** start **

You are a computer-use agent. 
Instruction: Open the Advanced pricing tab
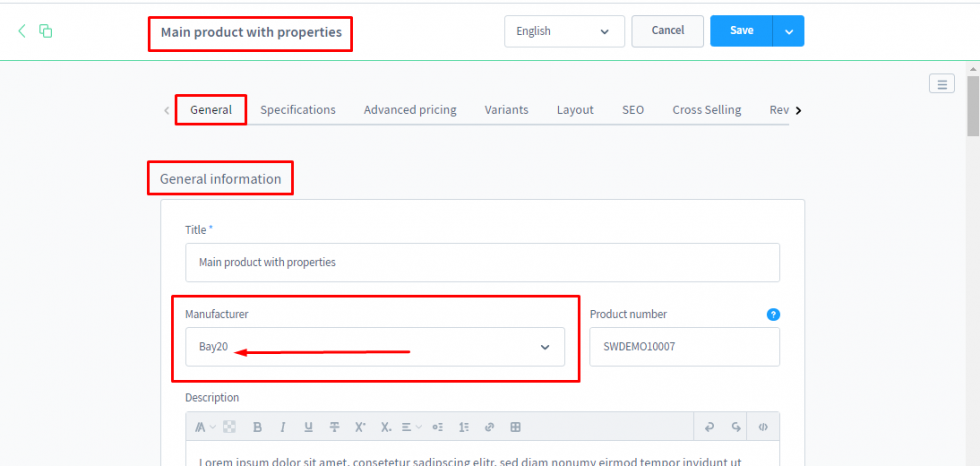(410, 110)
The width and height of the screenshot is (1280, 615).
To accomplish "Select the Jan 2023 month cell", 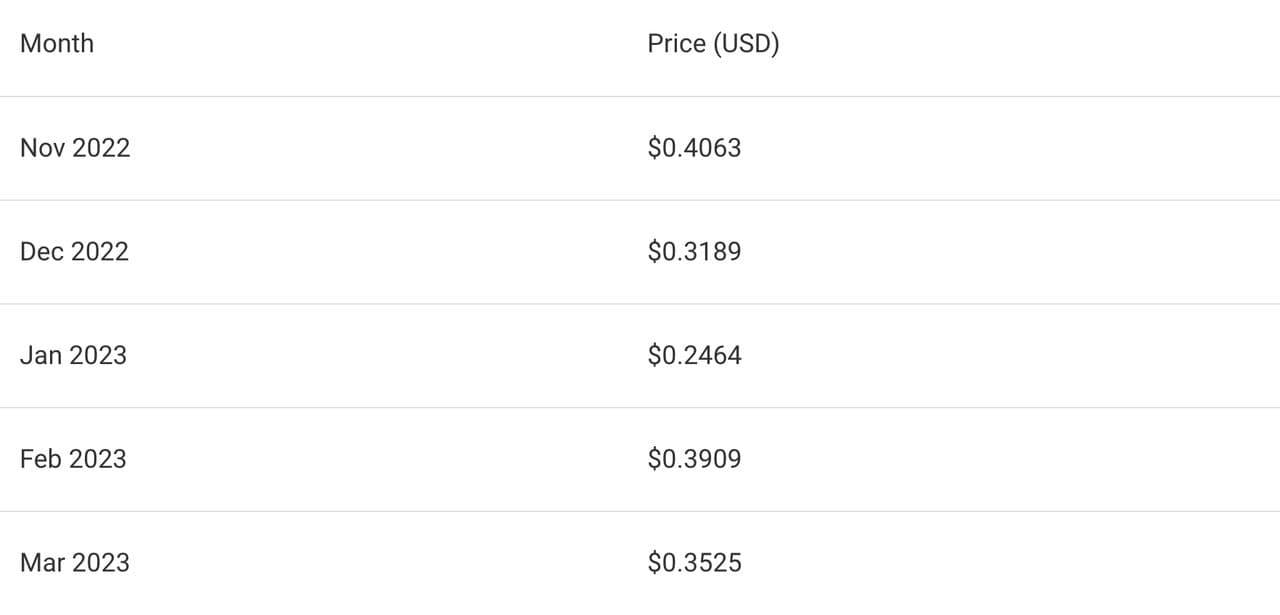I will coord(73,355).
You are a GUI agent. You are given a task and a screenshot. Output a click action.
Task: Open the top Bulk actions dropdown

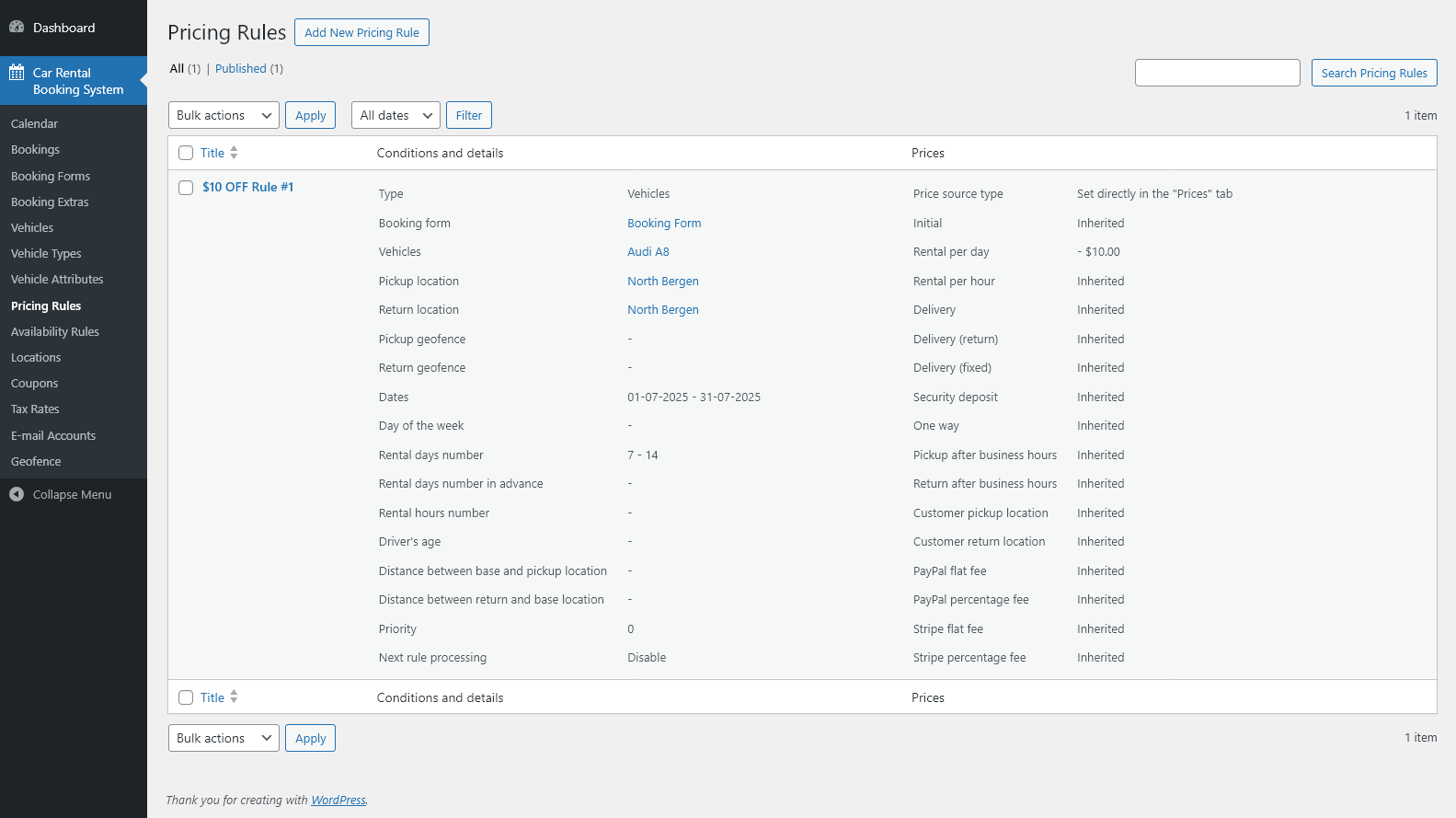(224, 115)
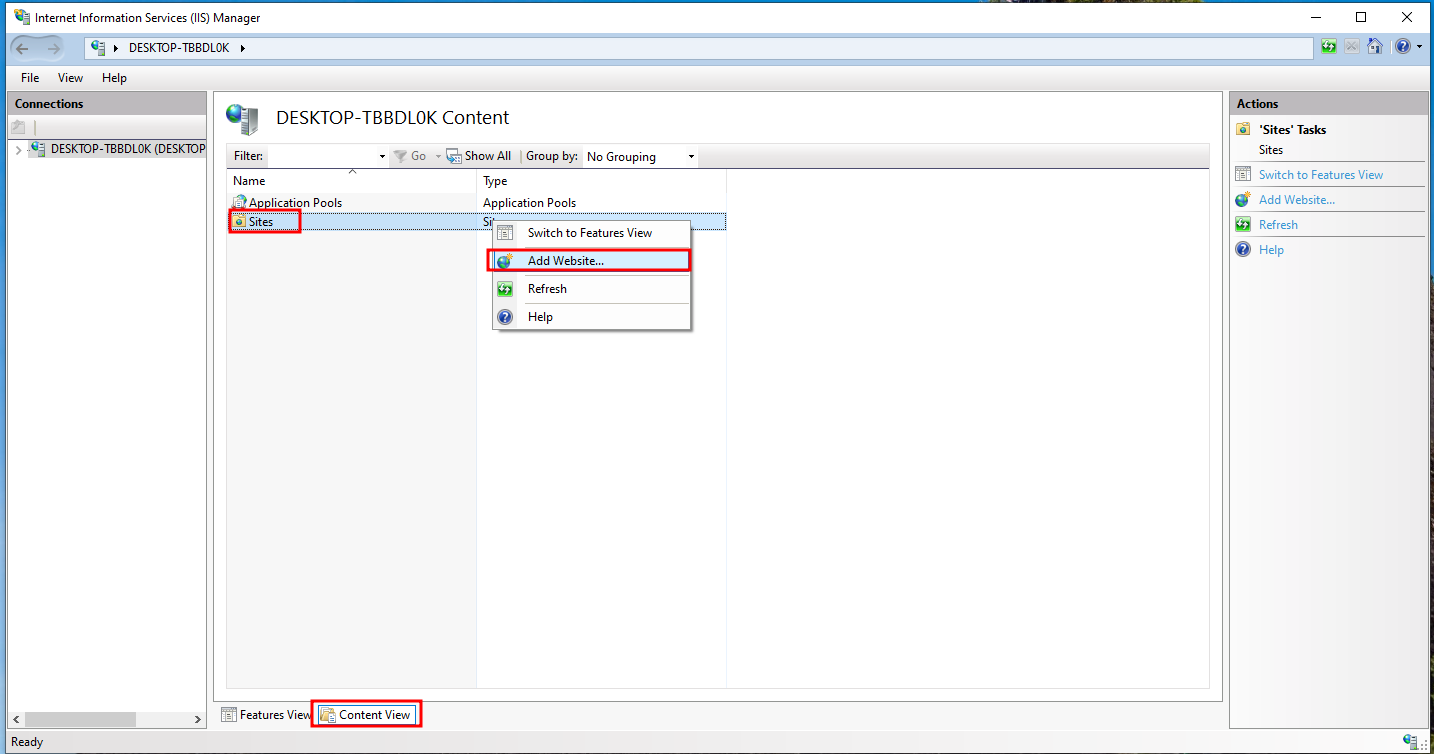Open the Group by No Grouping dropdown
1434x754 pixels.
coord(641,157)
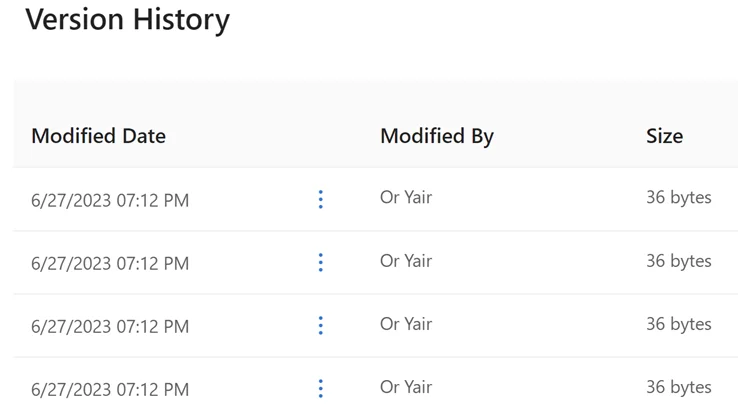This screenshot has width=738, height=415.
Task: Open the second version's 6/27/2023 07:12 PM date
Action: pos(110,263)

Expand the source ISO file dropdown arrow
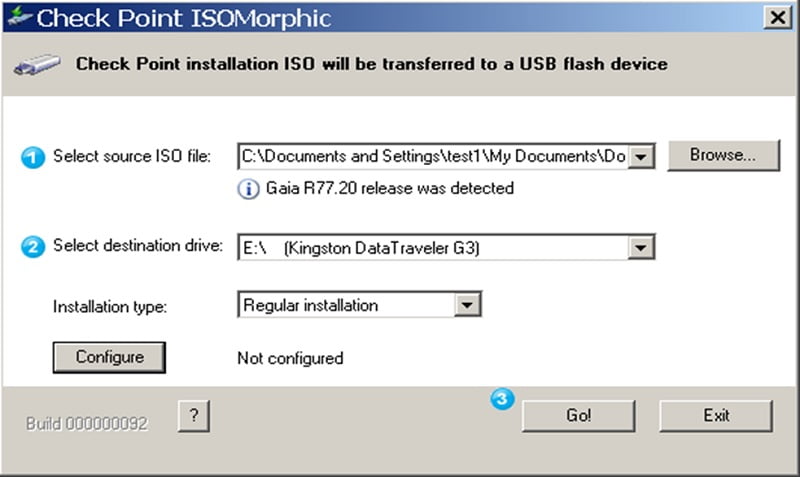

** end **

**What the task requires:** Please list each line of the data above that contains the word "agent".

**Result of this task:**
You are a computer-use agent. 
You are a GUI agent. You are given a task and a screenshot. Output a click action.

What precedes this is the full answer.